━━━ DATA SHOWN

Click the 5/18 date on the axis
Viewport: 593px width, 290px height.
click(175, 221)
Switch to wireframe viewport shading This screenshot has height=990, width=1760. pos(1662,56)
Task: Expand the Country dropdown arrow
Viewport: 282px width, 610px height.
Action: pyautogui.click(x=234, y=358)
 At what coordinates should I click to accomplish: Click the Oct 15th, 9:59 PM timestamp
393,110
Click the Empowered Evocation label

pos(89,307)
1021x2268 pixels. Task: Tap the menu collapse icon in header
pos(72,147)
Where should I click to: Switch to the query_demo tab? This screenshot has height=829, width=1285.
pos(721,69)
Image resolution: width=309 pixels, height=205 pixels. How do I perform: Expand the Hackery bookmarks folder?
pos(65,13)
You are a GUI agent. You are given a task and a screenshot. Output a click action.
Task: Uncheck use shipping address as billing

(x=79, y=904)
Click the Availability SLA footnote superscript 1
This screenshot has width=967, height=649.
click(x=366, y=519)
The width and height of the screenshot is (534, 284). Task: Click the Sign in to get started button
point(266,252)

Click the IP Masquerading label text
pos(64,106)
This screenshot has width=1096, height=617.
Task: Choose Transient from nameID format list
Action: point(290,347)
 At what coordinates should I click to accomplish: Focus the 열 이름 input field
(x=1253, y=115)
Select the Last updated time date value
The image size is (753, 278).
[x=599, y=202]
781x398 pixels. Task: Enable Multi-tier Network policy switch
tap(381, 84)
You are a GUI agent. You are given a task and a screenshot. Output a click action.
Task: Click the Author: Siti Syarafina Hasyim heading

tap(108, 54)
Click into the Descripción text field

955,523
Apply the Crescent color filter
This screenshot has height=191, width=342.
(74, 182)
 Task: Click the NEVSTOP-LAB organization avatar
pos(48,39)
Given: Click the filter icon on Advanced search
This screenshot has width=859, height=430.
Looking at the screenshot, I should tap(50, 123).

━━━━━━

Render every line of the material above as a JSON list of strings, one string per line, leaving out blank lines.

[
  "Click the 5/18 date on the axis",
  "Viewport: 593px width, 290px height.",
  "click(175, 221)",
  "Switch to wireframe viewport shading This screenshot has height=990, width=1760. pos(1662,56)",
  "Task: Expand the Country dropdown arrow",
  "Viewport: 282px width, 610px height.",
  "Action: pyautogui.click(x=234, y=358)",
  " At what coordinates should I click to accomplish: Click the Oct 15th, 9:59 PM timestamp",
  "393,110",
  "Click the Empowered Evocation label",
  "pos(89,307)",
  "1021x2268 pixels. Task: Tap the menu collapse icon in header",
  "pos(72,147)",
  "Where should I click to: Switch to the query_demo tab? This screenshot has height=829, width=1285.",
  "pos(721,69)",
  "Image resolution: width=309 pixels, height=205 pixels. How do I perform: Expand the Hackery bookmarks folder?",
  "pos(65,13)",
  "You are a GUI agent. You are given a task and a screenshot. Output a click action.",
  "Task: Uncheck use shipping address as billing",
  "(x=79, y=904)",
  "Click the Availability SLA footnote superscript 1",
  "This screenshot has width=967, height=649.",
  "click(x=366, y=519)",
  "The width and height of the screenshot is (534, 284). Task: Click the Sign in to get started button",
  "point(266,252)",
  "Click the IP Masquerading label text",
  "pos(64,106)",
  "This screenshot has width=1096, height=617.",
  "Task: Choose Transient from nameID format list",
  "Action: point(290,347)",
  " At what coordinates should I click to accomplish: Focus the 열 이름 input field",
  "(x=1253, y=115)",
  "Select the Last updated time date value",
  "The image size is (753, 278).",
  "[x=599, y=202]",
  "781x398 pixels. Task: Enable Multi-tier Network policy switch",
  "tap(381, 84)",
  "You are a GUI agent. You are given a task and a screenshot. Output a click action.",
  "Task: Click the Author: Siti Syarafina Hasyim heading",
  "tap(108, 54)",
  "Click into the Descripción text field",
  "955,523",
  "Apply the Crescent color filter",
  "This screenshot has height=191, width=342.",
  "(74, 182)",
  " Task: Click the NEVSTOP-LAB organization avatar",
  "pos(48,39)",
  "Given: Click the filter icon on Advanced search",
  "This screenshot has width=859, height=430.",
  "Looking at the screenshot, I should tap(50, 123)."
]